CN106203117A - A kind of malice mobile applications decision method based on machine learning - Google Patents
A kind of malice mobile applications decision method based on machine learning Download PDFInfo
- Publication number
- CN106203117A CN106203117A CN201610547624.4A CN201610547624A CN106203117A CN 106203117 A CN106203117 A CN 106203117A CN 201610547624 A CN201610547624 A CN 201610547624A CN 106203117 A CN106203117 A CN 106203117A
- Authority
- CN
- China
- Prior art keywords
- application program
- mobile applications
- malice
- machine learning
- method based
- Prior art date
- Legal status (The legal status is an assumption and is not a legal conclusion. Google has not performed a legal analysis and makes no representation as to the accuracy of the status listed.)
- Pending
Links
Classifications
-
- G—PHYSICS
- G06—COMPUTING; CALCULATING OR COUNTING
- G06F—ELECTRIC DIGITAL DATA PROCESSING
- G06F21/00—Security arrangements for protecting computers, components thereof, programs or data against unauthorised activity
- G06F21/50—Monitoring users, programs or devices to maintain the integrity of platforms, e.g. of processors, firmware or operating systems
- G06F21/55—Detecting local intrusion or implementing counter-measures
- G06F21/56—Computer malware detection or handling, e.g. anti-virus arrangements
- G06F21/566—Dynamic detection, i.e. detection performed at run-time, e.g. emulation, suspicious activities
-
- G—PHYSICS
- G06—COMPUTING; CALCULATING OR COUNTING
- G06F—ELECTRIC DIGITAL DATA PROCESSING
- G06F18/00—Pattern recognition
- G06F18/20—Analysing
- G06F18/24—Classification techniques
- G06F18/241—Classification techniques relating to the classification model, e.g. parametric or non-parametric approaches
- G06F18/2411—Classification techniques relating to the classification model, e.g. parametric or non-parametric approaches based on the proximity to a decision surface, e.g. support vector machines
Landscapes
- Engineering & Computer Science (AREA)
- Theoretical Computer Science (AREA)
- Computer Security & Cryptography (AREA)
- General Engineering & Computer Science (AREA)

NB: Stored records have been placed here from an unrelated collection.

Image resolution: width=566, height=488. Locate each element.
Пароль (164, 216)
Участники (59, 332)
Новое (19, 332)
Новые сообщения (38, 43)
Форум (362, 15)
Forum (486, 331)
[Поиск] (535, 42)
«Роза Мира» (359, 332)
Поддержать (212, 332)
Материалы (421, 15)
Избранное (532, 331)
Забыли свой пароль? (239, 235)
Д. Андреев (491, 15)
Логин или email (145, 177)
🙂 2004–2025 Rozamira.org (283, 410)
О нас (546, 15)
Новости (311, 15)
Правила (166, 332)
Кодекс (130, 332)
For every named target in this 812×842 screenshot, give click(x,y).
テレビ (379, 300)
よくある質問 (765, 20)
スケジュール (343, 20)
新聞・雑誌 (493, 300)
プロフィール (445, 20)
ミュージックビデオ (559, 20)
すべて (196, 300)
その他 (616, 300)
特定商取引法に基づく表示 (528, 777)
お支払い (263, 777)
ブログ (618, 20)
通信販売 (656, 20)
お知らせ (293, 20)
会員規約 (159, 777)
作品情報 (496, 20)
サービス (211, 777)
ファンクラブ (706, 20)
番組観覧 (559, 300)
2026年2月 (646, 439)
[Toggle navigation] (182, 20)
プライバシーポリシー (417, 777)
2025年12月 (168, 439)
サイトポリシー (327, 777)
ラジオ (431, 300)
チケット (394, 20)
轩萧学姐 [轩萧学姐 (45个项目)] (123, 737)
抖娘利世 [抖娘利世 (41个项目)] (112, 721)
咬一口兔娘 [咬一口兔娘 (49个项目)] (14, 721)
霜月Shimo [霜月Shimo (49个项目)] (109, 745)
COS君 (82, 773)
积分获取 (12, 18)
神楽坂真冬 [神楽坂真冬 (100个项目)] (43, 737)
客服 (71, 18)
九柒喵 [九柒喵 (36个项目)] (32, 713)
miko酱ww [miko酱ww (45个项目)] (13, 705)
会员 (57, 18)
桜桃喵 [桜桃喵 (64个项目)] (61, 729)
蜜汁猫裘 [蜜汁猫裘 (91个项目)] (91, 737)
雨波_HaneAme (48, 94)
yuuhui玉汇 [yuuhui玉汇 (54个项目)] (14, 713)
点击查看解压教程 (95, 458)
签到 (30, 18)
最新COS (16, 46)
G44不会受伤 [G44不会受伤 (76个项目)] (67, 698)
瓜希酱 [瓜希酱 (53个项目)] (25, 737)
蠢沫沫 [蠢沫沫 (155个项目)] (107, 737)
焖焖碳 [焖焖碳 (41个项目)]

- Data Mining & Analysis (AREA)
- Physics & Mathematics (AREA)
- Software Systems (AREA)
- Computer Hardware Design (AREA)
- General Physics & Mathematics (AREA)
- Life Sciences & Earth Sciences (AREA)
- Bioinformatics & Computational Biology (AREA)
- Bioinformatics & Cheminformatics (AREA)
- Evolutionary Computation (AREA)
- Health & Medical Sciences (AREA)
- Evolutionary Biology (AREA)
- Artificial Intelligence (AREA)
- General Health & Medical Sciences (AREA)
- Virology (AREA)
- Computer Vision & Pattern Recognition (AREA)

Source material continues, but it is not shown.